#### DATA SUPPLIED ####

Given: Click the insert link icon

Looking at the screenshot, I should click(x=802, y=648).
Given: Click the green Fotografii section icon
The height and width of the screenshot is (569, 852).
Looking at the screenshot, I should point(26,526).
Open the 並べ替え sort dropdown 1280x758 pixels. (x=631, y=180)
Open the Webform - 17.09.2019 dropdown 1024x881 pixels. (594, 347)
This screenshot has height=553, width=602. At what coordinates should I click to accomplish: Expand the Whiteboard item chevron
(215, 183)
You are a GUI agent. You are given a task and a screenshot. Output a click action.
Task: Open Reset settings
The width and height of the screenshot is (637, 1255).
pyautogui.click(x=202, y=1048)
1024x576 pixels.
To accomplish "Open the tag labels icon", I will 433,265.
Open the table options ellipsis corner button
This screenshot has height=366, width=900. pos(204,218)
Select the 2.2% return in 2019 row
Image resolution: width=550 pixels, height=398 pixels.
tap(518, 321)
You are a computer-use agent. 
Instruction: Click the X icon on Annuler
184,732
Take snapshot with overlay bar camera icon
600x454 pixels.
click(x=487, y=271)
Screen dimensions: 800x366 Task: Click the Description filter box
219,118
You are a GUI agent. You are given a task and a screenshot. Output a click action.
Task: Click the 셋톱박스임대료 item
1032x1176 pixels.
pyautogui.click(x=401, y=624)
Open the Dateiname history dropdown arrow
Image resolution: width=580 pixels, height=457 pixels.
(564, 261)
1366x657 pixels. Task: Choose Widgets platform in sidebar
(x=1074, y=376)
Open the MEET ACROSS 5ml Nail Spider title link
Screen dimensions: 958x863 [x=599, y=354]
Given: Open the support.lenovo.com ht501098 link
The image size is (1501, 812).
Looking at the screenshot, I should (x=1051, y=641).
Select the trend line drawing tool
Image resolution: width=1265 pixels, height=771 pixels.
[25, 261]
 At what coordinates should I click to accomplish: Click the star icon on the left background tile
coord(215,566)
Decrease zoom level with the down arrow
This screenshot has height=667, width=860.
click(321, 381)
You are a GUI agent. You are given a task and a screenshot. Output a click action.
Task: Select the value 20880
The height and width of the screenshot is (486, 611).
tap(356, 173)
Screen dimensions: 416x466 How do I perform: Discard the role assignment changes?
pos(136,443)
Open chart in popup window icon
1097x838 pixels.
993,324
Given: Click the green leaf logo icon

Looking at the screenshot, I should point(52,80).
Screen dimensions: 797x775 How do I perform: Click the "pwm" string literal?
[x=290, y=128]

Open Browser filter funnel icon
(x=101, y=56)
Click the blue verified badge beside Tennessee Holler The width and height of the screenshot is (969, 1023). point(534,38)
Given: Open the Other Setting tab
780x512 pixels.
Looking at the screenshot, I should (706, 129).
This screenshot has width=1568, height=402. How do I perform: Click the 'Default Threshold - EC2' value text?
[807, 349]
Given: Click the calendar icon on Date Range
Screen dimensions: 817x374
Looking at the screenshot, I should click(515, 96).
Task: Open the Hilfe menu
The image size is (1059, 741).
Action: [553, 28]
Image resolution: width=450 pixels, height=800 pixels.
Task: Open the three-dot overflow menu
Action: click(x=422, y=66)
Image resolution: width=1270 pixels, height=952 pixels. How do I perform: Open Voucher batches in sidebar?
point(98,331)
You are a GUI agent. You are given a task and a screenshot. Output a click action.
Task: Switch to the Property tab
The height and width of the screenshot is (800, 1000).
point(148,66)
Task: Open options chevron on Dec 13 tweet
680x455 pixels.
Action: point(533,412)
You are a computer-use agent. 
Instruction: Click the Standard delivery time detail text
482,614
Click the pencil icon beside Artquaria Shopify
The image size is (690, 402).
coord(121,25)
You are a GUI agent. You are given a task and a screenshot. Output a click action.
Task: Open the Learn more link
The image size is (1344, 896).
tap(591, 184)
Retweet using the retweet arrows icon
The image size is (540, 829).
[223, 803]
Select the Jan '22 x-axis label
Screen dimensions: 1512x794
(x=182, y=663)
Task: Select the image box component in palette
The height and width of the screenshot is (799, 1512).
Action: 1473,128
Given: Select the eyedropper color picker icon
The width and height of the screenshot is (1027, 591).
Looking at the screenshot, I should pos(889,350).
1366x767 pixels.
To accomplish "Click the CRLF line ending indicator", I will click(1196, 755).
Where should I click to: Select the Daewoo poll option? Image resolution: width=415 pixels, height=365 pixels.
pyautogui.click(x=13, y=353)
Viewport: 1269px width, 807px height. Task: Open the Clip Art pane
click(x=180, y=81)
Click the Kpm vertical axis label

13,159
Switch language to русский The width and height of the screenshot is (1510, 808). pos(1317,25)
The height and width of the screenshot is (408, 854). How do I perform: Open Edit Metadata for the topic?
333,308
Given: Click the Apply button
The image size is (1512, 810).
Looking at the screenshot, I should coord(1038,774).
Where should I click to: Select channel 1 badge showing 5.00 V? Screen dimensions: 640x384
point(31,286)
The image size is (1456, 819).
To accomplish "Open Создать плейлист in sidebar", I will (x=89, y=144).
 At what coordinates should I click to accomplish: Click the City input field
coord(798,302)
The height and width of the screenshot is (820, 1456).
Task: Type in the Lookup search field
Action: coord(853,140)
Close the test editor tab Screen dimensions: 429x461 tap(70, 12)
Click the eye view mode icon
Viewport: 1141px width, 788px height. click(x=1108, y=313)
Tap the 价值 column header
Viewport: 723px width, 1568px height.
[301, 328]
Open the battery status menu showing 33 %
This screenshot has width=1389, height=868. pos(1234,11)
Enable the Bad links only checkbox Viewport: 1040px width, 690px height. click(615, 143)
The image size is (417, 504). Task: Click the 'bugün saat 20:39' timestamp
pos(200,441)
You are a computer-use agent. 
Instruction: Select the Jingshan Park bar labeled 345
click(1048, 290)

####

Print all the lines exactly as they occur in the listing.

Given: Click the insert link icon

Looking at the screenshot, I should click(x=802, y=648).
Given: Click the green Fotografii section icon
The height and width of the screenshot is (569, 852).
Looking at the screenshot, I should point(26,526).
Open the 並べ替え sort dropdown 1280x758 pixels. (x=631, y=180)
Open the Webform - 17.09.2019 dropdown 1024x881 pixels. (594, 347)
This screenshot has height=553, width=602. At what coordinates should I click to accomplish: Expand the Whiteboard item chevron
(215, 183)
You are a GUI agent. You are given a task and a screenshot. Output a click action.
Task: Open Reset settings
The width and height of the screenshot is (637, 1255).
pyautogui.click(x=202, y=1048)
1024x576 pixels.
To accomplish "Open the tag labels icon", I will 433,265.
Open the table options ellipsis corner button
This screenshot has height=366, width=900. pos(204,218)
Select the 2.2% return in 2019 row
Image resolution: width=550 pixels, height=398 pixels.
tap(518, 321)
You are a computer-use agent. 
Instruction: Click the X icon on Annuler
184,732
Take snapshot with overlay bar camera icon
600x454 pixels.
click(x=487, y=271)
Screen dimensions: 800x366 Task: Click the Description filter box
219,118
You are a GUI agent. You are given a task and a screenshot. Output a click action.
Task: Click the 셋톱박스임대료 item
1032x1176 pixels.
pyautogui.click(x=401, y=624)
Open the Dateiname history dropdown arrow
Image resolution: width=580 pixels, height=457 pixels.
(564, 261)
1366x657 pixels. Task: Choose Widgets platform in sidebar
(x=1074, y=376)
Open the MEET ACROSS 5ml Nail Spider title link
Screen dimensions: 958x863 [x=599, y=354]
Given: Open the support.lenovo.com ht501098 link
The image size is (1501, 812).
Looking at the screenshot, I should (x=1051, y=641).
Select the trend line drawing tool
Image resolution: width=1265 pixels, height=771 pixels.
[25, 261]
 At what coordinates should I click to accomplish: Click the star icon on the left background tile
coord(215,566)
Decrease zoom level with the down arrow
This screenshot has height=667, width=860.
click(321, 381)
You are a GUI agent. You are given a task and a screenshot. Output a click action.
Task: Select the value 20880
The height and width of the screenshot is (486, 611).
tap(356, 173)
Screen dimensions: 416x466 How do I perform: Discard the role assignment changes?
pos(136,443)
Open chart in popup window icon
1097x838 pixels.
993,324
Given: Click the green leaf logo icon

Looking at the screenshot, I should point(52,80).
Screen dimensions: 797x775 How do I perform: Click the "pwm" string literal?
[x=290, y=128]

Open Browser filter funnel icon
(x=101, y=56)
Click the blue verified badge beside Tennessee Holler The width and height of the screenshot is (969, 1023). point(534,38)
Given: Open the Other Setting tab
780x512 pixels.
Looking at the screenshot, I should (706, 129).
This screenshot has width=1568, height=402. How do I perform: Click the 'Default Threshold - EC2' value text?
[807, 349]
Given: Click the calendar icon on Date Range
Screen dimensions: 817x374
Looking at the screenshot, I should click(515, 96).
Task: Open the Hilfe menu
The image size is (1059, 741).
Action: [553, 28]
Image resolution: width=450 pixels, height=800 pixels.
Task: Open the three-dot overflow menu
Action: click(x=422, y=66)
Image resolution: width=1270 pixels, height=952 pixels. How do I perform: Open Voucher batches in sidebar?
point(98,331)
You are a GUI agent. You are given a task and a screenshot. Output a click action.
Task: Switch to the Property tab
The height and width of the screenshot is (800, 1000).
point(148,66)
Task: Open options chevron on Dec 13 tweet
680x455 pixels.
Action: point(533,412)
You are a computer-use agent. 
Instruction: Click the Standard delivery time detail text
482,614
Click the pencil icon beside Artquaria Shopify
The image size is (690, 402).
coord(121,25)
You are a GUI agent. You are given a task and a screenshot. Output a click action.
Task: Open the Learn more link
The image size is (1344, 896).
tap(591, 184)
Retweet using the retweet arrows icon
The image size is (540, 829).
[223, 803]
Select the Jan '22 x-axis label
Screen dimensions: 1512x794
(x=182, y=663)
Task: Select the image box component in palette
The height and width of the screenshot is (799, 1512).
Action: 1473,128
Given: Select the eyedropper color picker icon
The width and height of the screenshot is (1027, 591).
Looking at the screenshot, I should pos(889,350).
1366x767 pixels.
To accomplish "Click the CRLF line ending indicator", I will click(1196, 755).
Where should I click to: Select the Daewoo poll option? Image resolution: width=415 pixels, height=365 pixels.
pyautogui.click(x=13, y=353)
Viewport: 1269px width, 807px height. Task: Open the Clip Art pane
click(x=180, y=81)
Click the Kpm vertical axis label

13,159
Switch language to русский The width and height of the screenshot is (1510, 808). pos(1317,25)
The height and width of the screenshot is (408, 854). How do I perform: Open Edit Metadata for the topic?
333,308
Given: Click the Apply button
The image size is (1512, 810).
Looking at the screenshot, I should coord(1038,774).
Where should I click to: Select channel 1 badge showing 5.00 V? Screen dimensions: 640x384
point(31,286)
The image size is (1456, 819).
To accomplish "Open Создать плейлист in sidebar", I will (x=89, y=144).
 At what coordinates should I click to accomplish: Click the City input field
coord(798,302)
The height and width of the screenshot is (820, 1456).
Task: Type in the Lookup search field
Action: coord(853,140)
Close the test editor tab Screen dimensions: 429x461 tap(70, 12)
Click the eye view mode icon
Viewport: 1141px width, 788px height. click(x=1108, y=313)
Tap the 价值 column header
Viewport: 723px width, 1568px height.
[301, 328]
Open the battery status menu showing 33 %
This screenshot has width=1389, height=868. pos(1234,11)
Enable the Bad links only checkbox Viewport: 1040px width, 690px height. click(615, 143)
The image size is (417, 504). Task: Click the 'bugün saat 20:39' timestamp
pos(200,441)
You are a computer-use agent. 
Instruction: Select the Jingshan Park bar labeled 345
click(1048, 290)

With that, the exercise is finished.